Roma

Psicodramma al circolo Pd di Trastevere: il capolista imposto dall’esterno. Tesserati in rivolta

Tutto è cominciato con un tweet. Tobia Zevi nella mattinata di domenica ha postato: “Dolce domenica di lavoro, i risultati ci confortano. Non ci dobbiamo fermare, Roma si rinnova davvero”. Il candidato renziano alla segreteria romana sembra essersi svegliato di buonumore, ma la replica di Stefano Menichini, direttore del quotidiano Europa, lo gela: “Può darsi, però a Trastevere avete malamente contribuito a causare una brutta situazione”. Zevi non risponde più, molto probabilmente sa di essere stato tanato e a chi gli chiede “per quale motivo votare Zevi” risponde: “Iniziare è il primo passo del cambiare. Io inizio per rinnovare, anche tu puoi farlo con il tuo voto”.

Ma il cambiamento sembra lontano anni luce nel circolo di Trastevere dove si sta consumando una faida senza precedenti all’interno del gruppo renziano che appoggia Zevi. Storiacce da vecchia politica, che dimostrano come nonostante i proclami del sindaco di Firenze e della Leopolda, a volte, sui territori, i renziani sono impastati di politica e continuano a commettere errori e scelte da Prima Repubblica.

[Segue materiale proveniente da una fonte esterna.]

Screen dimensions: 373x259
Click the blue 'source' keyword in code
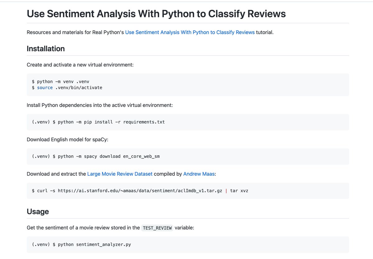(x=45, y=88)
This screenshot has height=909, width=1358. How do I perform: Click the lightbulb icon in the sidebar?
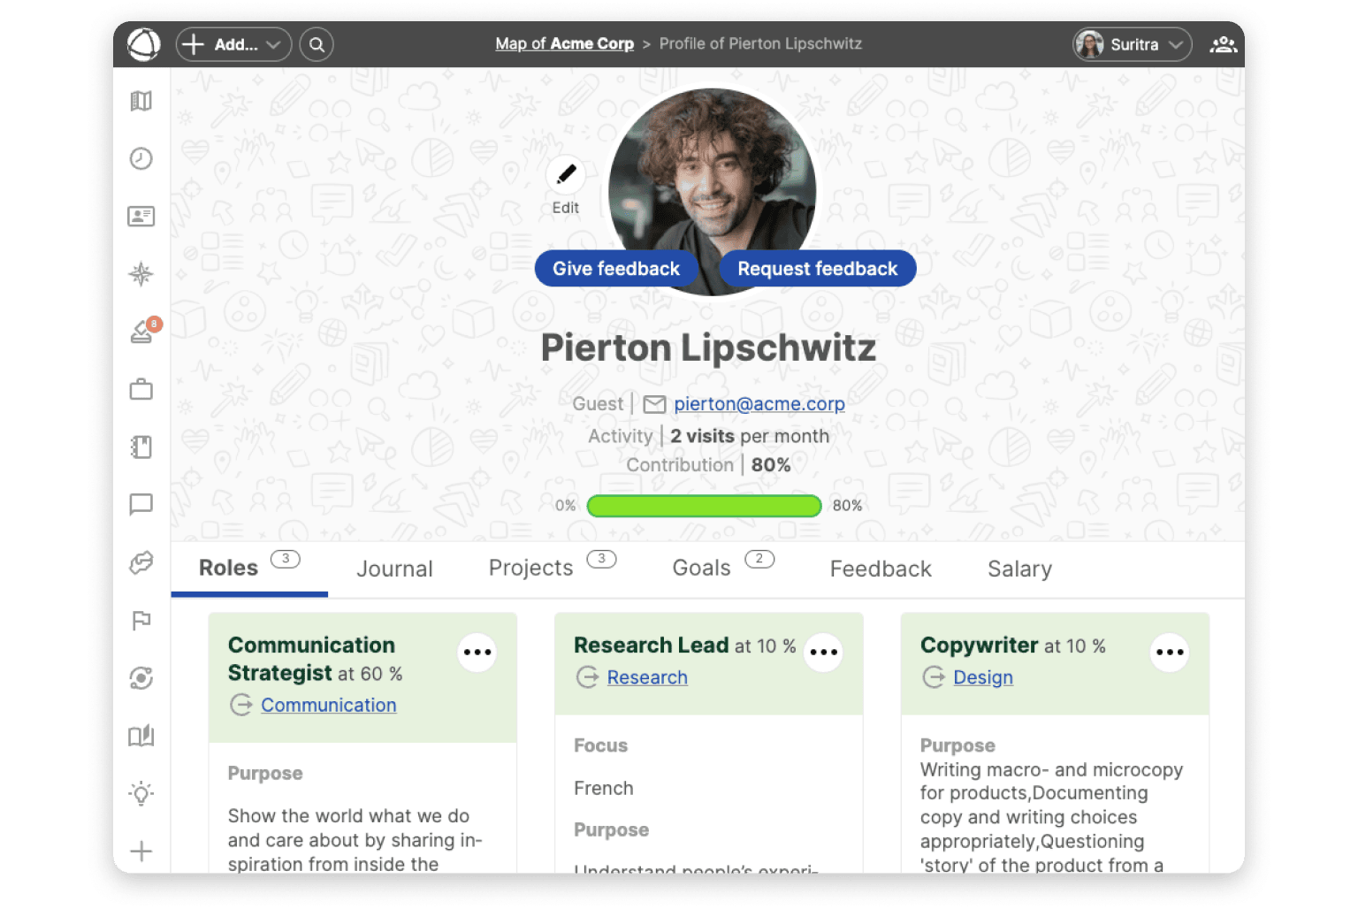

Cerchiamo di capire grazie alla narrazione accorata di una militante del circolo Pd di Trastevere cosa volesse dire Menichini parlando di brutta situazione.

Il racconto è di una militante che crede nella buona politica e viene ancora una volta bastonata dai giochetti di partito orditi dai signori delle tessere.

“Il circolo di Trastevere sostiene Tobia Zevi e i componenti della mozione hanno dato vita ad un lista con a capo Alberto Bitonti, un giovane capace e “nativo democratico” oltre che segretario del circolo. Sabato mattina al momento dell’insediamento degli organismi congressuali, Sergio Grazioli, ex IDV e forte di una sessantina di persone pronte al tesseramento, ha imposto il suo nome come capolista senza alcun dibattito con gli altri tesserati del circolo e sostenitori della mozione Zevi.

Nel nostro circolo – continua la militante democrat – non ci sono mai stati diktat o imposizioni dall’alto e non abbiamo mai avuto capibastone. Il nostro è sempre stato un circolo libero. Quanto accaduto sabato mattina ha sconvolto tutti i tesserati e i lavori del congresso ne hanno profondamente risentito.

La tragedia napoletana vera e propria, però, si è consumata nella giornata di domenica, quando sono giunti all’improvviso nei locali del circolo circa 60 persone completamente sconosciute. Ci si poteva tesserare, e quindi votare al congresso, fino all’ultimo secondo, e quindi questi nuovi tesserati (delle vere e proprie truppe cammellate) hanno sostenuto Sergio Grazioli. Si sono succedute urla e minacce. Un fatto molto spiacevole che non ci auguravamo potesse mai accadere.

La cosa che fa più male è che mentre Renzi sul palco della Leopolda delineava la politica del futuro, nel nostro circolo venivano inscenati metodi e logiche da vecchia politica, le stesse strategie che hanno distrutto il partito.

Il segretario del circolo Alberto Bitonti ha chiesto anche l’intervento di Zevi, ma il candidato alla segreteria romana ha risposto che non avrebbe potuto fare nulla e che il nome di Sergio Grazioli era stato deciso all’interno di un misterioso “tavolo romano”.